So the High Occasion of the Petraeus Report has come and gone, and it already seems clear that its most significant impact will have been to add production value to the political theatrics around the war debate here at home.
The president Addressed The Nation In Prime Time: "Realizing this vision will be difficult, but it is achievable," he insisted. "Our military commanders believe we can succeed. Our diplomats believe we can succeed. And for the safety of future generations of Americans, we must succeed."
The Democrats Responded: "We have put forth a plan to responsibly and rapidly begin a reduction of our troops. Our proposal can not erase the mistakes of the last four and a half years, but we can chart a better way forward," said Sen. Jack Reed of Rhode Island, the official Democratic responder.
The president remains optimistic about the surge, Democrats declared it a complete failure and everyone accused the Iraqi government of falling down on the job. Praise was heaped on the "brave" Americans fighting and dying in the Mesopotamian desert.
Drum roll.
The political combat at home will resume next week when Congress returns to consideration of the Department of Defense authorization bill. Senate Majority Leader Harry Reid seemed this week to dismiss the idea of compromise legislation that would give the president and his Republican supporters an out by not insisting on a definitive end date for U.S. troop withdrawal. "We are going to continue to be as aggressive as we have been," he said in response to a question that tried to goad him into acknowledging that Democrats were willing to cut a deal.
As always, the president is showing no acknowledgement of the disaster Iraq has become. There emerges from the Petraeus report a stark and saddening truth, maybe the central truth: The Iraq war, judged by the number of American troops engaged at the front, will look next spring the same as it did last spring -- more than 130,000 American troops on the ground trying to advance the noble mission of creating "breathing room" for Iraqis to construct some kind of human infrastructure that will allow them to live together in peace.
That is the cause for which, last week, 21-year-old Marine Lance Corporal Lance Phillips of Cookeville, Tennessee, gave his life. The Defense Department confirmed his death on Tuesday, along with those of Army Corporal Javier Parades, 24 of San Antonio, Texas, and 19-year-old Private First Class Sammie Phillips, of the Kentucky National Guard.
What did not emerge from the Petraeus report -- nor from all that has followed -- is how the war is won or how it ends. The president likes to remind us that we are in an epic struggle against global, freedom-hating terrorists.

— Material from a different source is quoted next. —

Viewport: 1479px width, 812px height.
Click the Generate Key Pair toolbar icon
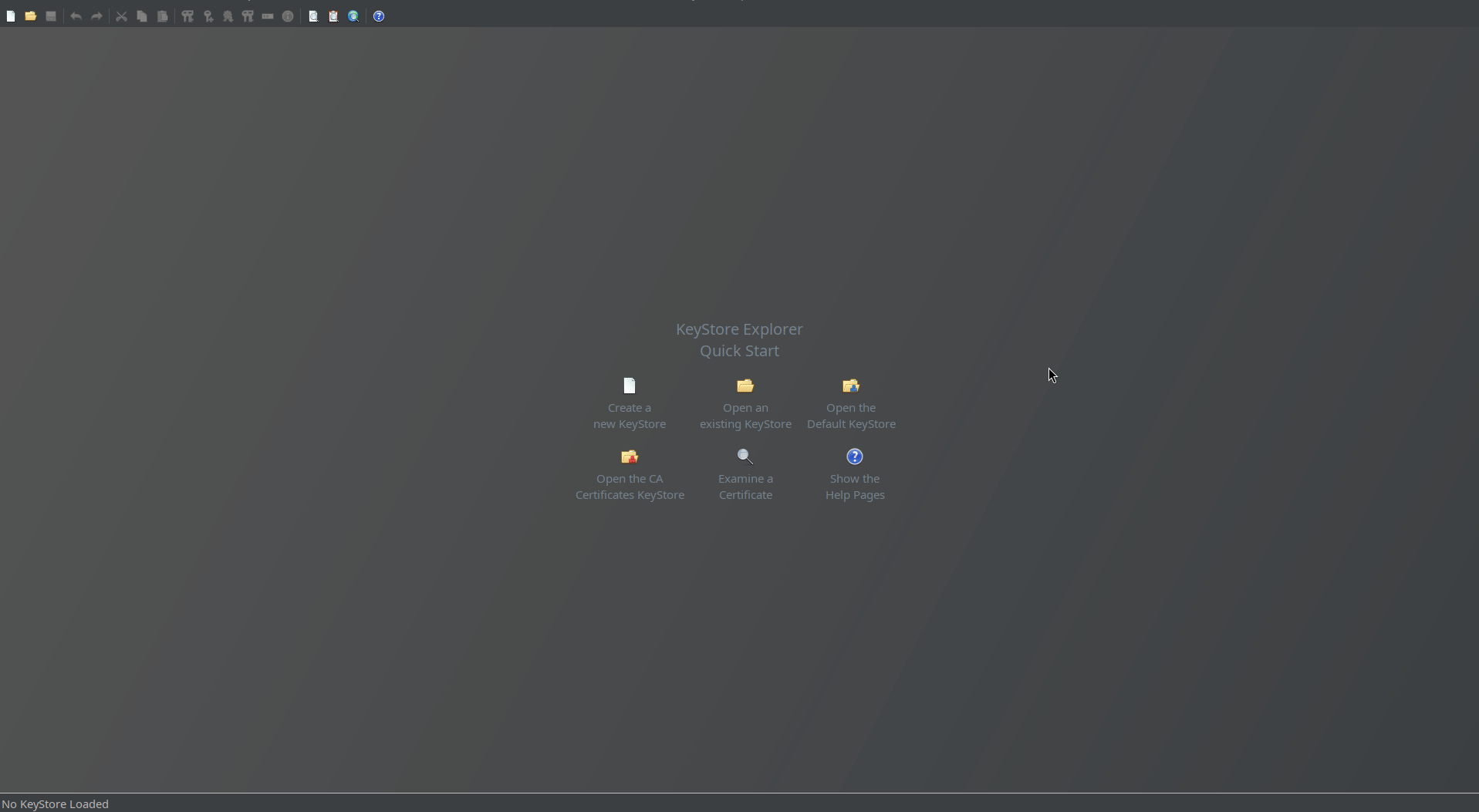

But in Iraq this Great War has rather puny aims -- to create "breathing room for political reconciliation." However, political parties that would like reconciliation is a prerequisite, which is definitively not the case in Iraq. It's hard for me to see how an American presence in Iraq for another three, or five, or ten years changes that fundamental dynamic.

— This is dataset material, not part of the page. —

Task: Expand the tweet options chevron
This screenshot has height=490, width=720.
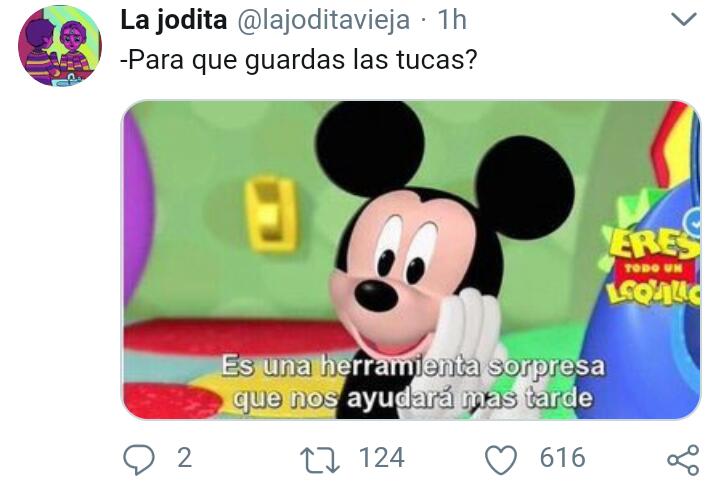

As an aside, one reason the debate over the war in Iraq is so difficult in its current incarnation is because a central, critical point -- that Iraq was a mistake in the first place -- is no longer admissible in the discussion about how to move forward and how to get out.
For those who have always opposed the war, to assert it now does little to advance the discussion. (Ask Barack Obama) For those who supported it, admitting such a mistake only further damages their credibility. So no one budges and the status is quo.
Still, what will change is the political undergirding of the war. The increasing unpopularity of the Democratic Congress and the infamous MoveOn Petraeus/Betray Us ad of this week are the signs of a deep frustration among opponents of the war. It springs from an abiding belief among many voters that the war in Iraq was nearing its end when Democrats won control of the Congress last fall: American elections have consequences, they surmised. All the subsequent debate about why the war did not end -- the Senate's 60-vote rule to "invoke cloture" and "break filibusters" -- sounds just like what it is: blah, blah, blah.
But in the end, those true believers may turn out to be right. Elections do have consequences, but the key election may not be the midterms of 2006, which brought nine new Democrats to the Senate, but the 2008 congressional elections that will see Republicans defending 22 senate seats under tough conditions, while Democrats must protect only 12.
Some of the toughest questioning of Petraeus and Ambassador Ryan Crocker came from the most endangered Republicans on the 2008 ballot -- Susan Collins of Maine, John Sununu of New Hampshire, Norm Coleman of Minnesota and Gordon Smith of Oregon. Each is expected to face a tough re-election race next year. This is where Democrats will get the votes the end the war when the time comes.
"Americans want to see light at the end of the tunnel," Coleman said pleading during their testimony on Tuesday. Democrats say they are perfectly happy to go back to the voters in 2008 and plead for even more Democratic senators to end the war.
It's a risky proposition because, unlike 2006, Democrats now control large portions of Congress.
But for GOP candidates in 2008, 130,000 American troops in Iraq next summer could only mean bad news: The lights at the end of the tunnel may be those of a political freight train bearing down on them.